3. **0% APR Credit Card Offers:**
- **Pros:** Interest-free period allows for interest-free financing if paid within the promotional period.
- **Cons:** If the balance isn't paid in time, high-interest rates may apply retroactively.
4. **Equipment Financing or Leasing:**
- **Pros:** Tailored specifically for equipment purchases, sometimes with lower rates.
- **Cons:** May require collateral or have strict terms.
5. **Business Loan or Line of Credit:**
- **Pros:** Potentially lower interest rates and longer repayment terms.

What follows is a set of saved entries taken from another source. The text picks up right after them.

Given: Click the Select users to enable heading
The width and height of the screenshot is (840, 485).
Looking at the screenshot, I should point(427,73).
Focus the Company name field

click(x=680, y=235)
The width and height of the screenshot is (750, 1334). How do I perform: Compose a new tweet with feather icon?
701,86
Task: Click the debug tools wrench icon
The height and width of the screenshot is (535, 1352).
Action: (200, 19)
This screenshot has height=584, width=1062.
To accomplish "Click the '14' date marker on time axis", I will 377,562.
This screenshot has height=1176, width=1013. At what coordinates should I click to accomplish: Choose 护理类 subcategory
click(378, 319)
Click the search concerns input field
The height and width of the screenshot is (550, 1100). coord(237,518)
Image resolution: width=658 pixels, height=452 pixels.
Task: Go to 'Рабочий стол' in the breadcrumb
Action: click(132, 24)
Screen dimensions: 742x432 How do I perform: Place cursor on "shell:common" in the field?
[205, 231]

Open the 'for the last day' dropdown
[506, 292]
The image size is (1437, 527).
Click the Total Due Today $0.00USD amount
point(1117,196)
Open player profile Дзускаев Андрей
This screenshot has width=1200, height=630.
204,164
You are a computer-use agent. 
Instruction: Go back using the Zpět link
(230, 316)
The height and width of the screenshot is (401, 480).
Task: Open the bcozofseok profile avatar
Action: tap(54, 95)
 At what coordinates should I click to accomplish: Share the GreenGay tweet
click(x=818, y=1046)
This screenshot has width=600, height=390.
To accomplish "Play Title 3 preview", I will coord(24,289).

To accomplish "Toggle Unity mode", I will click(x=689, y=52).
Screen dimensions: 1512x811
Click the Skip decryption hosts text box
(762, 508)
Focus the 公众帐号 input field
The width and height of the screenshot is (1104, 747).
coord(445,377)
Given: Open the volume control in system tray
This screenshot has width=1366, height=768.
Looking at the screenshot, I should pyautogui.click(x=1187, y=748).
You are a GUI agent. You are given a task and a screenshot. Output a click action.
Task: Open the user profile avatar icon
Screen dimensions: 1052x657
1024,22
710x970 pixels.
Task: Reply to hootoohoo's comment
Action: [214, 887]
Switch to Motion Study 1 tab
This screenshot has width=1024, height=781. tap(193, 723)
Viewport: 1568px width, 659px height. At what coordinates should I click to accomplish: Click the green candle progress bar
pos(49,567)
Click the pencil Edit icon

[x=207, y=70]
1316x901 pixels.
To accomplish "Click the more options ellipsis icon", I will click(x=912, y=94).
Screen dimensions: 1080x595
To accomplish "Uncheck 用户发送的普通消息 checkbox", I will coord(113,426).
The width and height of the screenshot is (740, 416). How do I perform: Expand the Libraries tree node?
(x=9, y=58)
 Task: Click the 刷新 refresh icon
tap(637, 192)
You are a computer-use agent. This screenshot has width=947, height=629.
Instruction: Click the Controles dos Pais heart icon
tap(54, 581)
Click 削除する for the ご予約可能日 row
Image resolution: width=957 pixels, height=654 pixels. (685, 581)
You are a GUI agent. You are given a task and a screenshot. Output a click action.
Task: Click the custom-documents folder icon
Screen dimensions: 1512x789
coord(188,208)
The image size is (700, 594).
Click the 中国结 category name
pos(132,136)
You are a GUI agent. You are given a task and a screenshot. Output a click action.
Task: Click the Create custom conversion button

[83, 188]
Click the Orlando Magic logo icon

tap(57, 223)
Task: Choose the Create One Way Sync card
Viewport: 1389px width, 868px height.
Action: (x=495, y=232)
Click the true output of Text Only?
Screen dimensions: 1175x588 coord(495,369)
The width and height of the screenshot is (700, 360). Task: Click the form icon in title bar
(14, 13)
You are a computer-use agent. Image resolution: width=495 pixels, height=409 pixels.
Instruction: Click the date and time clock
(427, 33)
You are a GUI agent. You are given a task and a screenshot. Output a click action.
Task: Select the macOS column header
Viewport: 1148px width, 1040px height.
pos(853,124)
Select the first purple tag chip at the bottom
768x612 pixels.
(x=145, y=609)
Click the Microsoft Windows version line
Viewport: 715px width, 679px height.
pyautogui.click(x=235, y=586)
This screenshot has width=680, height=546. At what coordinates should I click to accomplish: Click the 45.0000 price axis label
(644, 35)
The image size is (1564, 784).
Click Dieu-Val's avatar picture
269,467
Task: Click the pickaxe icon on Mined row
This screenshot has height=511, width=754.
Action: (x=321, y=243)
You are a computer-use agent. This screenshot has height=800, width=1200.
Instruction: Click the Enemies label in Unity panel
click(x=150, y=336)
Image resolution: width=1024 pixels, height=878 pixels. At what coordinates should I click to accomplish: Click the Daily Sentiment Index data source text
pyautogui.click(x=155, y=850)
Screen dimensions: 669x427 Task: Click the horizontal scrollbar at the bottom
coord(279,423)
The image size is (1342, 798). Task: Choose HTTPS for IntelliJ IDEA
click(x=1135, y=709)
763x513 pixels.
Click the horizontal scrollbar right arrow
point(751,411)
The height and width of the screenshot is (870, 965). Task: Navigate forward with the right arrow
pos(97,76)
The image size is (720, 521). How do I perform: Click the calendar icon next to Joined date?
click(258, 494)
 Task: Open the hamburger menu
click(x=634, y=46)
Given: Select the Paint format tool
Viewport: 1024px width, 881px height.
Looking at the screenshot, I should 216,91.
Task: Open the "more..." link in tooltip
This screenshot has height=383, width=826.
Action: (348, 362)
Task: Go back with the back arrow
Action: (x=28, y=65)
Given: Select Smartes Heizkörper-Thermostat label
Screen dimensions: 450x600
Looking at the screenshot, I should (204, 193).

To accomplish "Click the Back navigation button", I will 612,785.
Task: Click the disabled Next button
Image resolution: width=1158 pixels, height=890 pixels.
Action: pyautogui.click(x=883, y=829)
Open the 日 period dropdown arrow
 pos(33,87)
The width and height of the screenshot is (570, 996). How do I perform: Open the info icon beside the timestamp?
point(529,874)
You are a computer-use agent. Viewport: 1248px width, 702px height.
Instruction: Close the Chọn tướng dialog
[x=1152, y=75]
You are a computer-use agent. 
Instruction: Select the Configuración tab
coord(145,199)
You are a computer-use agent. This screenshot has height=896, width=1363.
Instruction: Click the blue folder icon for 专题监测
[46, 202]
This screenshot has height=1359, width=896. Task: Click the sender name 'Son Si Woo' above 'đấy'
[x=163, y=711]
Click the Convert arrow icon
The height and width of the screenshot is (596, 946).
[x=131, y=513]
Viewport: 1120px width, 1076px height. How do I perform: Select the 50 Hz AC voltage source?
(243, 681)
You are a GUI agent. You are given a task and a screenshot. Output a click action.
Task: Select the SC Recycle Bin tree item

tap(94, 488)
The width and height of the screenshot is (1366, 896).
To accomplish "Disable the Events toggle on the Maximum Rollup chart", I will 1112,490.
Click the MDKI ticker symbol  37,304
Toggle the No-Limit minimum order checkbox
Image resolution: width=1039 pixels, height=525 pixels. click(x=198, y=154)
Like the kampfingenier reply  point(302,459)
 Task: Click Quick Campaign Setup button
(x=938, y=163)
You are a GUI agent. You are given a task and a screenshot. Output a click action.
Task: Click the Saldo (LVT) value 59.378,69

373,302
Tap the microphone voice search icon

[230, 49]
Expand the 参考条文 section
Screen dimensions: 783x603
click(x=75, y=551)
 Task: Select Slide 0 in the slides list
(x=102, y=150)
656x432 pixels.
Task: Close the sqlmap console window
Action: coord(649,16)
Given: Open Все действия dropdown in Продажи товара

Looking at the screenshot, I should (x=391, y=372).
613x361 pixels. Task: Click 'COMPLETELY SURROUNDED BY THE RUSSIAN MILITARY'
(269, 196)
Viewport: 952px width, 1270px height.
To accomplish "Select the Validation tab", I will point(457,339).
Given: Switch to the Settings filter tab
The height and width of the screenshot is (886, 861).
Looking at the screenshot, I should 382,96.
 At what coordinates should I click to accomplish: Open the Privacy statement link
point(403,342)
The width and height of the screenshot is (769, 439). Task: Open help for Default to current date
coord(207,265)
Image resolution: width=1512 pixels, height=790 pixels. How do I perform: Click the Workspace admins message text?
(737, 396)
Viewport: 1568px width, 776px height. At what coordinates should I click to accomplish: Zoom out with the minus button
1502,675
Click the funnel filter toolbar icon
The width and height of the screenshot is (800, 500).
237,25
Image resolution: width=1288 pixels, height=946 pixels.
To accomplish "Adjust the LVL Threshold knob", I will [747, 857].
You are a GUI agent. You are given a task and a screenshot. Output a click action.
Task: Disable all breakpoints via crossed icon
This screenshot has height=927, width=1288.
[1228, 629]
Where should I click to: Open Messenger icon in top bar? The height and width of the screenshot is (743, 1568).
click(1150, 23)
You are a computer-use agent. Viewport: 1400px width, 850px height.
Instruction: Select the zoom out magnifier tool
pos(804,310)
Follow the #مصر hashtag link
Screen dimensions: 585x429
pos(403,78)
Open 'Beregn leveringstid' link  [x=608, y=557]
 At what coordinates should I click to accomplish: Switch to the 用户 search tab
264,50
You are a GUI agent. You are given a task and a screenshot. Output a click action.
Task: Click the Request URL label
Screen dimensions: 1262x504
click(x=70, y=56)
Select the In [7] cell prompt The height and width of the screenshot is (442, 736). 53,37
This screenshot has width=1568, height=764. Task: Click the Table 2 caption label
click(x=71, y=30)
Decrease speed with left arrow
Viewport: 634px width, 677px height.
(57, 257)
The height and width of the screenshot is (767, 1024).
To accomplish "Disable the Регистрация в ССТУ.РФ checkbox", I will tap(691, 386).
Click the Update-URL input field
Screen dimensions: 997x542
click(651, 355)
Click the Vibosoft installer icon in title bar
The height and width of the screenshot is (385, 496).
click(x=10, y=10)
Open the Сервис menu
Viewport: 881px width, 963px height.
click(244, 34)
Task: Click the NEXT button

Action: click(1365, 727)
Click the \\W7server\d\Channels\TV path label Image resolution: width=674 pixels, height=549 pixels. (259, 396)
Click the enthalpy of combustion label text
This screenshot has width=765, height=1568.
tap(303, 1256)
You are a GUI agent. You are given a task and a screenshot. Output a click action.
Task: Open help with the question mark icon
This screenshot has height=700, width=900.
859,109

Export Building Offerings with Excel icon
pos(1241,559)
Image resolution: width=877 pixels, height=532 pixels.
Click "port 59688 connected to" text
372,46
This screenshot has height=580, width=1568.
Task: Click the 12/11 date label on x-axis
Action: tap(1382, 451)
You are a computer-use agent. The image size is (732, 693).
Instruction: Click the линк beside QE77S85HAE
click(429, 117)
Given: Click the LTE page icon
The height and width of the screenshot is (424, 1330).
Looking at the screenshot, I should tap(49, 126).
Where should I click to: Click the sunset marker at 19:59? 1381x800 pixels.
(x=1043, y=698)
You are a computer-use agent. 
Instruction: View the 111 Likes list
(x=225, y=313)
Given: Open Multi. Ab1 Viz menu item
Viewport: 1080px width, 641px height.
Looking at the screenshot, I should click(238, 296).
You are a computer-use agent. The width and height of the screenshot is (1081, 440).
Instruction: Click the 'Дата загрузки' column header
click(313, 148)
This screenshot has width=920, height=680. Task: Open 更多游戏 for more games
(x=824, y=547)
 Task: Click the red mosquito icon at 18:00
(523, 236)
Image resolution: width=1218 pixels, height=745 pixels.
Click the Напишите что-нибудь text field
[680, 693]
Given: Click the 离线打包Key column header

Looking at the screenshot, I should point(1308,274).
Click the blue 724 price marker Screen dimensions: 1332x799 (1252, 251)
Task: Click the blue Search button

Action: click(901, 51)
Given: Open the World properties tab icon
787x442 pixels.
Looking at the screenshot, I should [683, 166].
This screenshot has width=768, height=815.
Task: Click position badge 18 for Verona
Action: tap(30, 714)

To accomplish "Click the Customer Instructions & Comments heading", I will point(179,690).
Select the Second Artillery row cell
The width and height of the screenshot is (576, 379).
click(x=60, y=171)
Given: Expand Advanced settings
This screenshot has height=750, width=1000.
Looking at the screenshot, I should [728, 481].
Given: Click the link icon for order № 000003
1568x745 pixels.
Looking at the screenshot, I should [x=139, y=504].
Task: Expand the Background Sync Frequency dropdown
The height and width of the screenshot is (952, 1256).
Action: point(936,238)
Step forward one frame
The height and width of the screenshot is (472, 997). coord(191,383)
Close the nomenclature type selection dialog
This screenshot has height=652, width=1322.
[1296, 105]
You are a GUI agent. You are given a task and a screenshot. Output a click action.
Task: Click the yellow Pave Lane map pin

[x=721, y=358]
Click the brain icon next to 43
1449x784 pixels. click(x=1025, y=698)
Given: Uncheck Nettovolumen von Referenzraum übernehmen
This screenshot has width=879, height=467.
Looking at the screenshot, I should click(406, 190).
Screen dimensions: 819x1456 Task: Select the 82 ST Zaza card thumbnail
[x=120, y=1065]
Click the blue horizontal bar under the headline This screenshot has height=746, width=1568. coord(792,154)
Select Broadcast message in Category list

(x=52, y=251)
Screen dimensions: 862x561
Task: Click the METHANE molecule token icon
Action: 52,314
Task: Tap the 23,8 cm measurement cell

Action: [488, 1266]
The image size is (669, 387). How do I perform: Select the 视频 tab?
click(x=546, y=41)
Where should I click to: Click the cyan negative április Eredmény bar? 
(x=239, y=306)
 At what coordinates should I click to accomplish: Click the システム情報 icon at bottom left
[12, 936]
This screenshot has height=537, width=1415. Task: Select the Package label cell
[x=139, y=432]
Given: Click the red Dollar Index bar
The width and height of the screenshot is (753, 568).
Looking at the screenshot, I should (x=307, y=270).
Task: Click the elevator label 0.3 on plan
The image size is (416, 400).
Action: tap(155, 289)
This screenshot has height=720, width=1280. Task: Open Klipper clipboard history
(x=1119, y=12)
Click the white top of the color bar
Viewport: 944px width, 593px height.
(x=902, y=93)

- **Cons:** Requires business creditworthiness and may involve more paperwork.
**Recommendation:**
A personal loan or equipment financing would likely offer lower interest rates compared to a credit card, reducing the overall cost of financing the equipment.
### d) What method of financing would be unwise? Justify your answer.
**Unwise Financing Method: Payday Loans**
**Reasons:**
1. **Extremely High-Interest Rates:**
- Payday loans often come with exorbitant interest rates, sometimes exceeding 300% APR.
2. **Short Repayment Terms:**
- Typically require repayment within two weeks, which can lead to financial strain.
3. **Debt Cycle Risk:**
- Borrowers may find themselves unable to repay on time, leading to rollovers, additional fees, and escalating debt.
4. **Minimal Regulation:**
- In many regions, payday lenders are minimally regulated, offering little protection to borrowers.
**Conclusion:**
Using payday loans would be highly unwise for Cynthia due to the prohibitive costs and the high risk of falling into a debt cycle, which could severely impact her financial stability and creditworthiness.